St Patrick Speaking Truth to Power – condemning Christian war and slavery
My country is the world, my religion is to do good. —The Rights of Man
This bread is the body of the cosmos. —Thich Nhat Hanh
Happy (belated) St Patrick’s Day!
Saint Patrick was an actual historical figure. He was born into a Christian family in Romanized Celtic Britain, during the last days of Britain’s centuries-long status as a very important province on the extreme frontier edge of the Roman Empire. (Patrick’s exact dates are uncertain, traditional historical records together with modern scholarly research indicate that he was born probably in 373 or 387 and died in either 461 or 493.)
Along with an estimated million or so other people living today, I am a co-lateral descendant of Patrick—in my case a nephew, 53 generations removed. That is, at least, if traditional genealogical records are accurate, according to which, intermarriage eventually took place between early descendants of at least two of Patrick’s several sisters, St Darerca and St Tigridia. One result is that St Patrick is thus an ancestral uncle to many persons living today–53 generations removed.
Although Saint Patrick is only one of many other Christian saints (including these two of his sisters!) who are among my own family’s ancestral forebears, he has always been one of our favorite “patrons.” This is not so much because we are related to him, however distantly, nor for all the typical lucky-charms kitschy folk cultural whiskey, snakes, and shamrocks and leprechaun sparkles sprinkled all around St Patrick’s cultus, but because of his unprecedented early historical stance against Christian rulers and military personnel who engaged in aggressive wars and torture, and against Christians in general condoning and practicing slavery, and for his practice of equality for women.
As papal-appointed missionary presiding bishop serving both Ireland as well as his own childhood homeland (the former Roman province of Britain), Patrick publicly denounced and excommunicated a local Christian king, Coroticus Rex aka Ceretic Guletic, ruler of a small coastal British and Irish state known as Aloo or Alt Clut.
Patrick not only publicly excommunicated and condemned this Christian king but also all the members of his Christian military as well. Their sin? Engaging in wars of terrorist aggression and in the various crimes and sins that accompany war: mass murder—including “collateral murder” of innocent civilians; abduction and torture—i.e. “extreme rendition”; beatings, rapes, and enslavement; robbery and destruction of property, culture, and the environment.
Like Saint Patrick, Coroticus Rex was a Christian from Romano-Celtic Britain. Following centuries of imperial rule, the Roman garrisons and administration had withdrawn from Britain around the time of Patrick’s childhood, beginning their gradual retreat in 383 and ending in 410. This left the fully Christian, fully Romanized population of the former imperial province to their own devices surrounded by often hostile pagan enemies–the pagan Scots of Northern Ireland and north west Britain, the former Christian but reverted pagan Picts of northern Britain (Scotland), the Hibernians of Ireland (some of whom were Christians, others pagans), the pagan Germanic Saxons, Jutes, and Angles, and the mostly still-pagan Franks of Gaul or France.

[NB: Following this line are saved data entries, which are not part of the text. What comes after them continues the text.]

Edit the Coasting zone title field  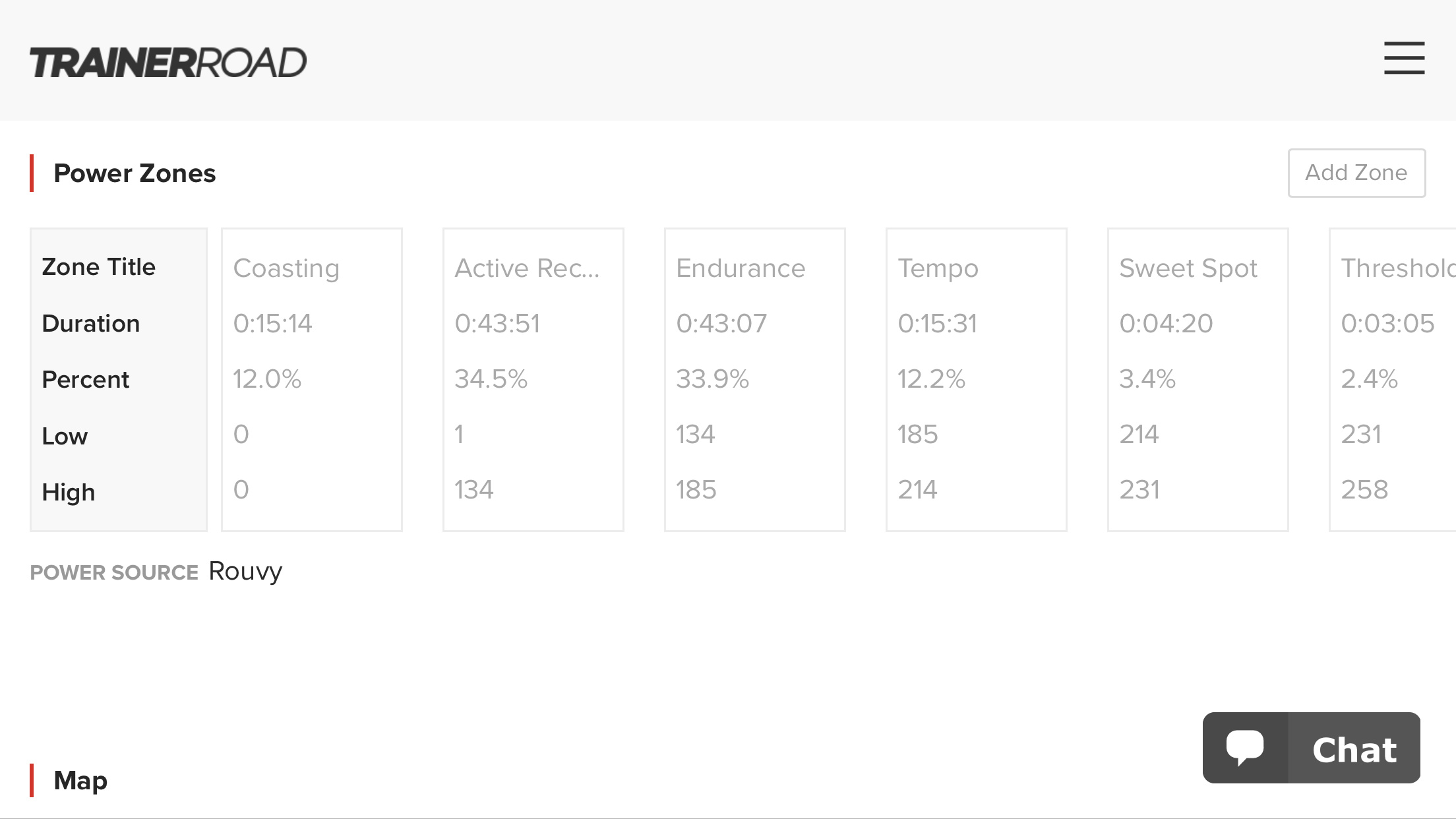tap(312, 268)
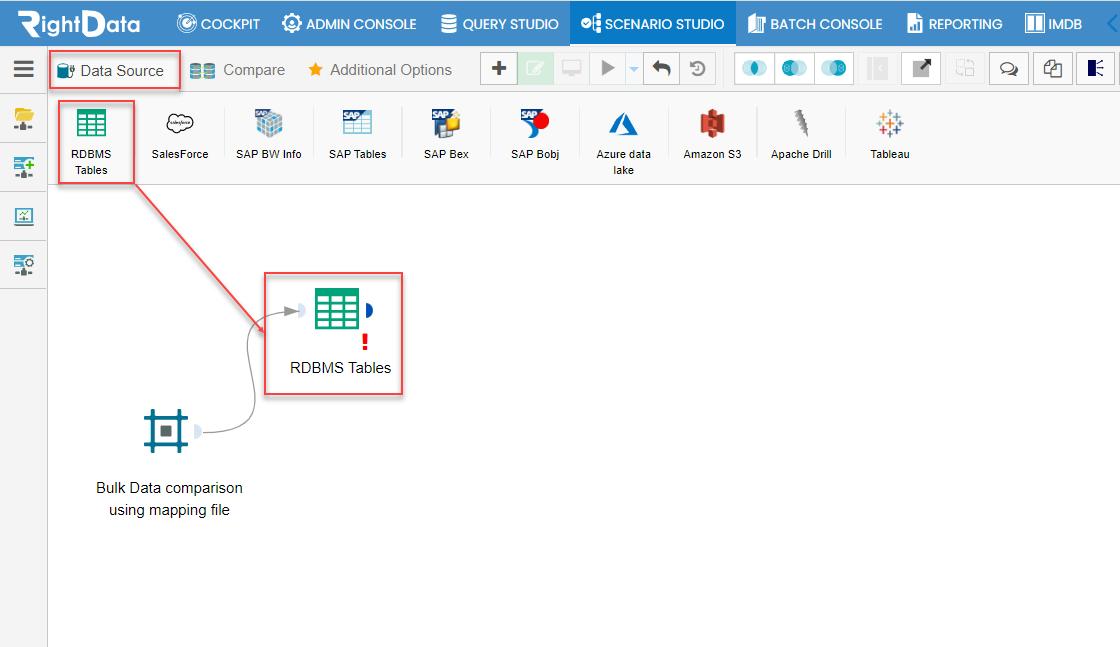Navigate to QUERY STUDIO

coord(501,23)
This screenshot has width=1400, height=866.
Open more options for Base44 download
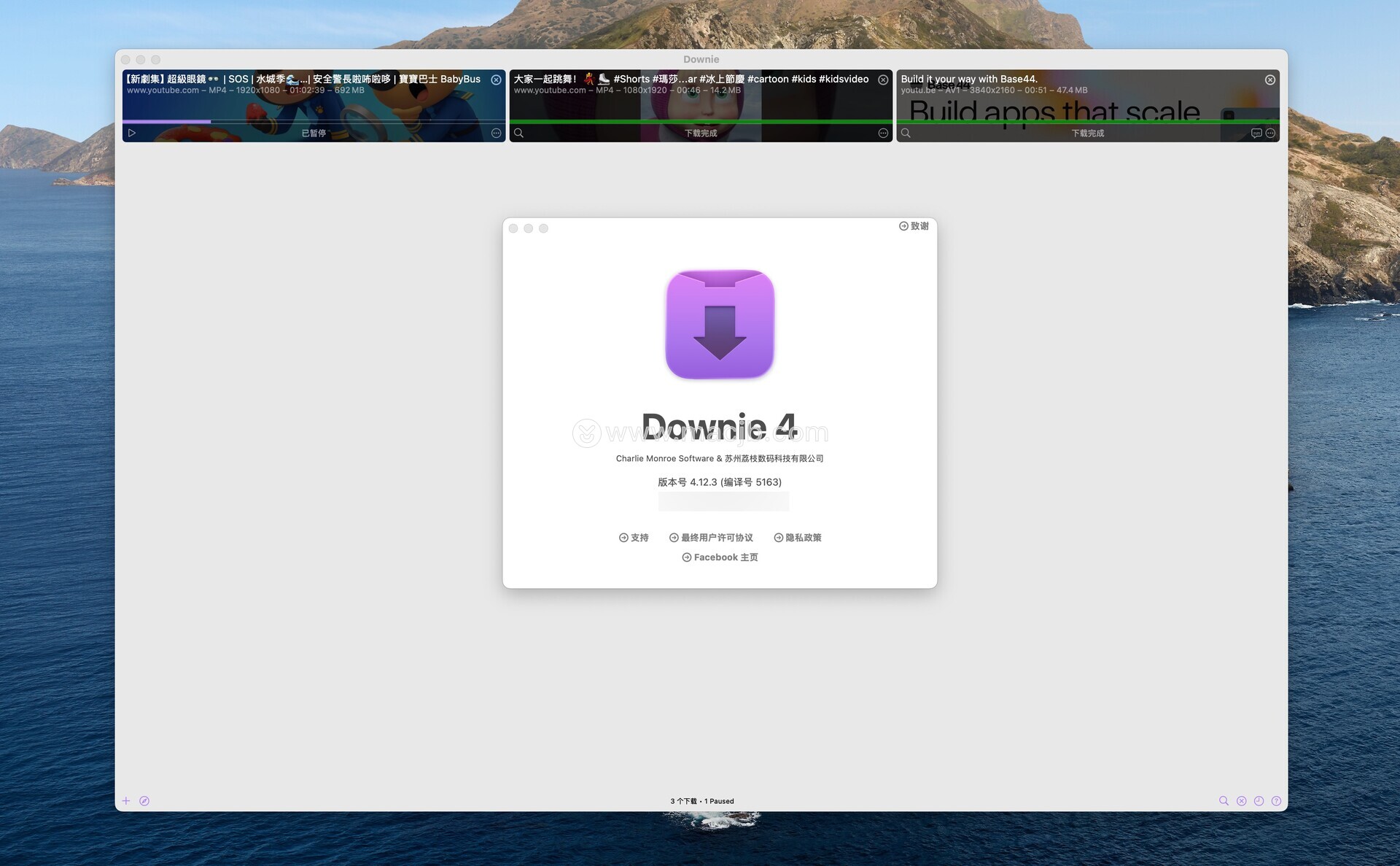tap(1270, 133)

Without the Roman apparatus of state in place, the large former province of Britain, the northernmost outpost of Roman civilization for centuries, quickly broke up into petty local kingdoms under the control of numerous Christian war-lords and their militias. These small kingdoms were similar to those prevailing in Ireland, north Britain (Scotland), and many other areas outside the Empire’s borders, among both Christian and pagan populations. Coroticus established himself as a regional king over an area combining and controlling part of the former Roman west coast of Britain and part of the north coast of Ireland.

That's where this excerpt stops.